━━━ Datos proporcionados ━━━

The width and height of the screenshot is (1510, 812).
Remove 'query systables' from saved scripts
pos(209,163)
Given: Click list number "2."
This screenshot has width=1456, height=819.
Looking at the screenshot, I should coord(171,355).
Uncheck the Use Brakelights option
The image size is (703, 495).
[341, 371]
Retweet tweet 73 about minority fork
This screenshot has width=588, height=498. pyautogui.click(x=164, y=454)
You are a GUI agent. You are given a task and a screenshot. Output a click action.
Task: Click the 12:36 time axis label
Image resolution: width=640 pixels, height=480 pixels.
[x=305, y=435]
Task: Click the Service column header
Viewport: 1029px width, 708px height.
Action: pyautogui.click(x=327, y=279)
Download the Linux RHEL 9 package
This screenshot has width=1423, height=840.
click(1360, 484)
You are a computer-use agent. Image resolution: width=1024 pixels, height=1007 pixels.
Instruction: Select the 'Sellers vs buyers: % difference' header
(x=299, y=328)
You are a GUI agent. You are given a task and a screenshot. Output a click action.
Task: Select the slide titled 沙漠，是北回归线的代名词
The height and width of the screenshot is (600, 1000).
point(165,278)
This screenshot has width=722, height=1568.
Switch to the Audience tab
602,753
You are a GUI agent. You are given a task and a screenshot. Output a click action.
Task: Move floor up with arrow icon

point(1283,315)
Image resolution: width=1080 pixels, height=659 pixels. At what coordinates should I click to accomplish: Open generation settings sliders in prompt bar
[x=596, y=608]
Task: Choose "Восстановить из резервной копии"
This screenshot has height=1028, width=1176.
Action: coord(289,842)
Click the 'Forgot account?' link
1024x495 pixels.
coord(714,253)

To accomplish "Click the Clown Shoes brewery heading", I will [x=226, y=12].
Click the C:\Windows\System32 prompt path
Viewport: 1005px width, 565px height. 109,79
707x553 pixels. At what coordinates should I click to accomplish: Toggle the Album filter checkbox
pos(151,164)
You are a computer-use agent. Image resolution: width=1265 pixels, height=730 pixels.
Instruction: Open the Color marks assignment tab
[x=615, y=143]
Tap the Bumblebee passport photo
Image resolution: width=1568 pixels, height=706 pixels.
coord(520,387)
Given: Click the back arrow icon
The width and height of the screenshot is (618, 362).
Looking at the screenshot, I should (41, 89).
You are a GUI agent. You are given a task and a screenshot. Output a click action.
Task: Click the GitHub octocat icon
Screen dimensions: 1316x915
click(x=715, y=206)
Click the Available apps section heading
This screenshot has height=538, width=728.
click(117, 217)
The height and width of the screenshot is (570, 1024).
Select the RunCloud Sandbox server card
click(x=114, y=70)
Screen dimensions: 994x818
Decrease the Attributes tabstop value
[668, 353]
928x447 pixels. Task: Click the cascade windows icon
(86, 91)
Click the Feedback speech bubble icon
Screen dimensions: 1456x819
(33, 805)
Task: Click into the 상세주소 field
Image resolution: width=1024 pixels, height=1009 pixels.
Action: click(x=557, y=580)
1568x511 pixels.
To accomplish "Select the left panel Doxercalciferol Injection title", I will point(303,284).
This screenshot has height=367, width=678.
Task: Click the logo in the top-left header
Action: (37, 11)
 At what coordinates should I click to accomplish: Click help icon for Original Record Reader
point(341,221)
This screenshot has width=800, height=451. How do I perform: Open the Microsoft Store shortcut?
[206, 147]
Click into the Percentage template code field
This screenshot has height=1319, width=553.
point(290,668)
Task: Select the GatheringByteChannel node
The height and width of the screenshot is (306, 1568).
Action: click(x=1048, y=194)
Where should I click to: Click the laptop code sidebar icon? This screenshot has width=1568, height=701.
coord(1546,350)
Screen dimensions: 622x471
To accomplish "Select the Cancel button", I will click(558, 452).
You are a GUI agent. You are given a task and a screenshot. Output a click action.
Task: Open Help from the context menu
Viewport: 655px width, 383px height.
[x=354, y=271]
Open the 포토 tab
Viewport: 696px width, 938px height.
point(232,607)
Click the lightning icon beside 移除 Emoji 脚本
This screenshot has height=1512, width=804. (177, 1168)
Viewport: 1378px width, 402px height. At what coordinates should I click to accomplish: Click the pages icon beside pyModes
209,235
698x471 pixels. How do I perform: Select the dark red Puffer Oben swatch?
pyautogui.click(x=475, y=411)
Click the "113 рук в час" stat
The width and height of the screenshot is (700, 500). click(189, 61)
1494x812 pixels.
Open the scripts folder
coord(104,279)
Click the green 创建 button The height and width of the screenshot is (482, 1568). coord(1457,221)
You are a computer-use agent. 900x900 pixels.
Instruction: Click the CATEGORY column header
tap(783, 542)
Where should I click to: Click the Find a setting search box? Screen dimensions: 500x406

━━━

_Descripción del ejercicio_:
Cambia "GUI agent" por "GUI assistant" en todos los datos y reproduce las líneas sin ninguna otra modificación.

_Respuesta del ejercicio_:
The width and height of the screenshot is (1510, 812).
Remove 'query systables' from saved scripts
pos(209,163)
Given: Click list number "2."
This screenshot has width=1456, height=819.
Looking at the screenshot, I should coord(171,355).
Uncheck the Use Brakelights option
The image size is (703, 495).
[341, 371]
Retweet tweet 73 about minority fork
This screenshot has width=588, height=498. pyautogui.click(x=164, y=454)
You are a GUI assistant. You are given a task and a screenshot. Output a click action.
Task: Click the 12:36 time axis label
Image resolution: width=640 pixels, height=480 pixels.
[x=305, y=435]
Task: Click the Service column header
Viewport: 1029px width, 708px height.
Action: pyautogui.click(x=327, y=279)
Download the Linux RHEL 9 package
This screenshot has width=1423, height=840.
click(1360, 484)
You are a computer-use agent. Image resolution: width=1024 pixels, height=1007 pixels.
Instruction: Select the 'Sellers vs buyers: % difference' header
(x=299, y=328)
You are a GUI assistant. You are given a task and a screenshot. Output a click action.
Task: Select the slide titled 沙漠，是北回归线的代名词
The height and width of the screenshot is (600, 1000).
point(165,278)
This screenshot has width=722, height=1568.
Switch to the Audience tab
602,753
You are a GUI assistant. You are given a task and a screenshot. Output a click action.
Task: Move floor up with arrow icon

point(1283,315)
Image resolution: width=1080 pixels, height=659 pixels. At what coordinates should I click to accomplish: Open generation settings sliders in prompt bar
[x=596, y=608]
Task: Choose "Восстановить из резервной копии"
This screenshot has height=1028, width=1176.
Action: coord(289,842)
Click the 'Forgot account?' link
1024x495 pixels.
coord(714,253)

To accomplish "Click the Clown Shoes brewery heading", I will [x=226, y=12].
Click the C:\Windows\System32 prompt path
Viewport: 1005px width, 565px height. 109,79
707x553 pixels. At what coordinates should I click to accomplish: Toggle the Album filter checkbox
pos(151,164)
You are a computer-use agent. Image resolution: width=1265 pixels, height=730 pixels.
Instruction: Open the Color marks assignment tab
[x=615, y=143]
Tap the Bumblebee passport photo
Image resolution: width=1568 pixels, height=706 pixels.
coord(520,387)
Given: Click the back arrow icon
The width and height of the screenshot is (618, 362).
Looking at the screenshot, I should (41, 89).
You are a GUI assistant. You are given a task and a screenshot. Output a click action.
Task: Click the GitHub octocat icon
Screen dimensions: 1316x915
click(x=715, y=206)
Click the Available apps section heading
This screenshot has height=538, width=728.
click(117, 217)
The height and width of the screenshot is (570, 1024).
Select the RunCloud Sandbox server card
click(x=114, y=70)
Screen dimensions: 994x818
Decrease the Attributes tabstop value
[668, 353]
928x447 pixels. Task: Click the cascade windows icon
(86, 91)
Click the Feedback speech bubble icon
Screen dimensions: 1456x819
(33, 805)
Task: Click into the 상세주소 field
Image resolution: width=1024 pixels, height=1009 pixels.
Action: click(x=557, y=580)
1568x511 pixels.
To accomplish "Select the left panel Doxercalciferol Injection title", I will point(303,284).
This screenshot has height=367, width=678.
Task: Click the logo in the top-left header
Action: (37, 11)
 At what coordinates should I click to accomplish: Click help icon for Original Record Reader
point(341,221)
This screenshot has width=800, height=451. How do I perform: Open the Microsoft Store shortcut?
[206, 147]
Click into the Percentage template code field
This screenshot has height=1319, width=553.
point(290,668)
Task: Select the GatheringByteChannel node
The height and width of the screenshot is (306, 1568).
Action: click(x=1048, y=194)
Where should I click to: Click the laptop code sidebar icon? This screenshot has width=1568, height=701.
coord(1546,350)
Screen dimensions: 622x471
To accomplish "Select the Cancel button", I will click(558, 452).
You are a GUI assistant. You are given a task and a screenshot. Output a click action.
Task: Open Help from the context menu
Viewport: 655px width, 383px height.
[x=354, y=271]
Open the 포토 tab
Viewport: 696px width, 938px height.
point(232,607)
Click the lightning icon beside 移除 Emoji 脚本
This screenshot has height=1512, width=804. (177, 1168)
Viewport: 1378px width, 402px height. At what coordinates should I click to accomplish: Click the pages icon beside pyModes
209,235
698x471 pixels. How do I perform: Select the dark red Puffer Oben swatch?
pyautogui.click(x=475, y=411)
Click the "113 рук в час" stat
The width and height of the screenshot is (700, 500). click(189, 61)
1494x812 pixels.
Open the scripts folder
coord(104,279)
Click the green 创建 button The height and width of the screenshot is (482, 1568). coord(1457,221)
You are a computer-use agent. 900x900 pixels.
Instruction: Click the CATEGORY column header
tap(783, 542)
Where should I click to: Click the Find a setting search box? Screen dimensions: 500x406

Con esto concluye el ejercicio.